[BEGIN READING PASSAGE]

I am an ecologist and general environmental scientist, specialising in transportation, energy and industrial development planning to minimise deleterious environmental impacts. I live in the United States and have also written several articles for this magazine. I appreciate just how important local geology and soil science are in one of the aspects of work I do: researching and writing National Environmental Policy Act documents. This is the third of three articles on how environmental scientists apply this knowledge.

Part 1 detailed geology and the hazardous materials site assessment of a property (Fig. 1; see Environmental scientists and geology (Part 1): The first phase of an environmental geology investigation). Part 2 dealt with wetland and water permitting and how geology is important in that process (Fig. 2; see Environmental scientists and geology (Part 2): Geology and soil science in the ‘Wetlands and Waters Permitting’ process in the USA).

Fig. 1. Hazardous material releases can have a tremendous impact and must be documented along with plans for remediation. (Credits: Deborah Painter.)
Fig. 2. If wetlands are to be impacted, permits must be obtained, along with avoidance and minimisation measures put in place. The impacts must not be significant ones. (Credits: Deborah Painter.)

Both of these areas of environmental due diligence are parts of every National Environmental Policy Act document, or “NEPA” document. When I write one of these, I must thoroughly document that these two potential issues – and twenty more – have been examined, and that any remediation for hazardous materials and the specifically required permits for work in wetlands and waters, if any, are completed or in progress.

The National Environmental Policy Act (NEPA) has an interesting and unfortunately obscure history. It was the idea of United States Senator Henry M “Scoop” Jackson. NEPA was signed into law on 1 January 1970 by then-president Richard M Nixon. Its framers felt that a quality environment for all Americans was vital and they knew how many factors often competed with valuable farmland, manageable noise levels and other issues. NEPA laid the groundwork for many other Federal laws that had environmental health in mind.

[END READING PASSAGE]
[BEGIN ENTRIES SHOWN]

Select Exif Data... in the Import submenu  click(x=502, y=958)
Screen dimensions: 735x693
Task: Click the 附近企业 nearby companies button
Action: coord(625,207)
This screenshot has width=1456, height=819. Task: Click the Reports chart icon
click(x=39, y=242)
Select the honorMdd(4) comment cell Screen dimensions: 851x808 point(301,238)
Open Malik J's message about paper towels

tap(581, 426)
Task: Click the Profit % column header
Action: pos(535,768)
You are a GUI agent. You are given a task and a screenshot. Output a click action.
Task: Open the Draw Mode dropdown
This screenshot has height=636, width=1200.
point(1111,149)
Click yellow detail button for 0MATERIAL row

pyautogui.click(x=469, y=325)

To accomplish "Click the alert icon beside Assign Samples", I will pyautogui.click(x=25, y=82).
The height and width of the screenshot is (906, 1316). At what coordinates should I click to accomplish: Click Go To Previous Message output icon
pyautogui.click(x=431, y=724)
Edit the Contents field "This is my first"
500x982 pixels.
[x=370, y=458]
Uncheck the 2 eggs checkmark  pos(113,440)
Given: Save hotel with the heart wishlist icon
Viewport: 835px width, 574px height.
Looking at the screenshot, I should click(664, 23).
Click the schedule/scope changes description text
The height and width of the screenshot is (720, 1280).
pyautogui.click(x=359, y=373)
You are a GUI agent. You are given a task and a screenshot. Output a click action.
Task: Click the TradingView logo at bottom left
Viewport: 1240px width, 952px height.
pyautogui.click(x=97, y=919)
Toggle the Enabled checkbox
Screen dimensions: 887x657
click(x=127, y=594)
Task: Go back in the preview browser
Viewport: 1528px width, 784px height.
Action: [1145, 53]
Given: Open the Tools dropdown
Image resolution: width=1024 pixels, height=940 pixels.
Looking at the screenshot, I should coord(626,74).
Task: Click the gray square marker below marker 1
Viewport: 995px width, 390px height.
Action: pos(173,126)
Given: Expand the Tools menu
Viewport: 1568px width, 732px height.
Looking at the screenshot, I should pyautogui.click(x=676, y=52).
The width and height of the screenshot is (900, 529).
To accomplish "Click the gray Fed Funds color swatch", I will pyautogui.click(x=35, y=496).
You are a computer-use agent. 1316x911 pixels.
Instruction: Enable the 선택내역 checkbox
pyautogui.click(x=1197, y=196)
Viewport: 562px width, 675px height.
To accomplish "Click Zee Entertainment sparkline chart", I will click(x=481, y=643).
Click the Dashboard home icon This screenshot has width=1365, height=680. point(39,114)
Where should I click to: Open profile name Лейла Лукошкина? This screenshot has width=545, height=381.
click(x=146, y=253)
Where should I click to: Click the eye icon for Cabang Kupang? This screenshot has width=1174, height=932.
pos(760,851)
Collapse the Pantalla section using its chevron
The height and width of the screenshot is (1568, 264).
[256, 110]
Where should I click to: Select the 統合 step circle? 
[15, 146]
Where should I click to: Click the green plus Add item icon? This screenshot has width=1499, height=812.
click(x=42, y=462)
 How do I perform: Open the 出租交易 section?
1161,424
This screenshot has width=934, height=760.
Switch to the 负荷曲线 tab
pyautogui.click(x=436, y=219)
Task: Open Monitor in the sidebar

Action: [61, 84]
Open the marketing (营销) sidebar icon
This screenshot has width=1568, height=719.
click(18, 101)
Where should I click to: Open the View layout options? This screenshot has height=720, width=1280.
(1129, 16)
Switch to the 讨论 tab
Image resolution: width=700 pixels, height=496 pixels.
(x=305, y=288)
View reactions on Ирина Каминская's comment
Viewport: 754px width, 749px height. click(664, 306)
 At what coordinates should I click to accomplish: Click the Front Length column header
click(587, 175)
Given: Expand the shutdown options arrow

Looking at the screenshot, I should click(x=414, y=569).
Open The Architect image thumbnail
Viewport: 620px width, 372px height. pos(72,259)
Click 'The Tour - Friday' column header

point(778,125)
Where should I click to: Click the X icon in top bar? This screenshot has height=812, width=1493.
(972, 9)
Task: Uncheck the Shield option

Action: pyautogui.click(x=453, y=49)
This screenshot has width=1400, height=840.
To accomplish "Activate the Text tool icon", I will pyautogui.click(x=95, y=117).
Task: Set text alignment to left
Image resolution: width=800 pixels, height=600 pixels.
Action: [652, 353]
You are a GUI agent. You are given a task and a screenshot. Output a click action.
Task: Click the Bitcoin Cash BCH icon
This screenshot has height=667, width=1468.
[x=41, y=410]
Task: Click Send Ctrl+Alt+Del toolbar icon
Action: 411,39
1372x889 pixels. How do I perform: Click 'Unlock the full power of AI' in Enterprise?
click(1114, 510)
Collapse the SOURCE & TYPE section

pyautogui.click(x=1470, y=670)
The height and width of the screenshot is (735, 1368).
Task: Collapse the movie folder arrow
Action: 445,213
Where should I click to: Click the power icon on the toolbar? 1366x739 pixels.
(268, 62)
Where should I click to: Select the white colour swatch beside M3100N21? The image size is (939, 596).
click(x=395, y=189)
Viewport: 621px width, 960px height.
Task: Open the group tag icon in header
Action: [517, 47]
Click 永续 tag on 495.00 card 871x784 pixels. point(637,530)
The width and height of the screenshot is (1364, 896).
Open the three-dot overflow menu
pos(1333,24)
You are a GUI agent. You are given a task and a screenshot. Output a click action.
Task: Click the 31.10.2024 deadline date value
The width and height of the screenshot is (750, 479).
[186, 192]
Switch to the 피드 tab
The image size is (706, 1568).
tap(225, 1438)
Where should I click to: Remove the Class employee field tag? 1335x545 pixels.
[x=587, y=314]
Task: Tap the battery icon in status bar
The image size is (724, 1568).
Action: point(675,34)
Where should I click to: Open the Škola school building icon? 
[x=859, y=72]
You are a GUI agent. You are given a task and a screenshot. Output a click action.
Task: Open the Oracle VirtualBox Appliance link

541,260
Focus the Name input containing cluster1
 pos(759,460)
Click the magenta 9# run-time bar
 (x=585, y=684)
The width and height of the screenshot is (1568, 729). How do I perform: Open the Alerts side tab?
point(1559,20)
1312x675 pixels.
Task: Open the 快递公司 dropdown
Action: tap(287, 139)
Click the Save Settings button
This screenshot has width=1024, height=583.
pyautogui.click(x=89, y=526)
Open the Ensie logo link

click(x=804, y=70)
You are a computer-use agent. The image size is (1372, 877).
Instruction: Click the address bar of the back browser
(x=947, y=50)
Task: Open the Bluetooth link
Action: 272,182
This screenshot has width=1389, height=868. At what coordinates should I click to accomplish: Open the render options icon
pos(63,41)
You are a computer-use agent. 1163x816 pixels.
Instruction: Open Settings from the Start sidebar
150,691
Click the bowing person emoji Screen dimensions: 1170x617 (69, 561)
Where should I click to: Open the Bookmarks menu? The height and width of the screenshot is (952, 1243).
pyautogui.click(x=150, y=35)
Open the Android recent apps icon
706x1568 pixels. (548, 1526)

[END ENTRIES SHOWN]

In the passage on geology and NEPA documents, reproduce word for word the part that opens with the words containing "I am an ecologist" and closes with "apply this knowledge.".

**TASK OUTPUT:**
I am an ecologist and general environmental scientist, specialising in transportation, energy and industrial development planning to minimise deleterious environmental impacts. I live in the United States and have also written several articles for this magazine. I appreciate just how important local geology and soil science are in one of the aspects of work I do: researching and writing National Environmental Policy Act documents. This is the third of three articles on how environmental scientists apply this knowledge.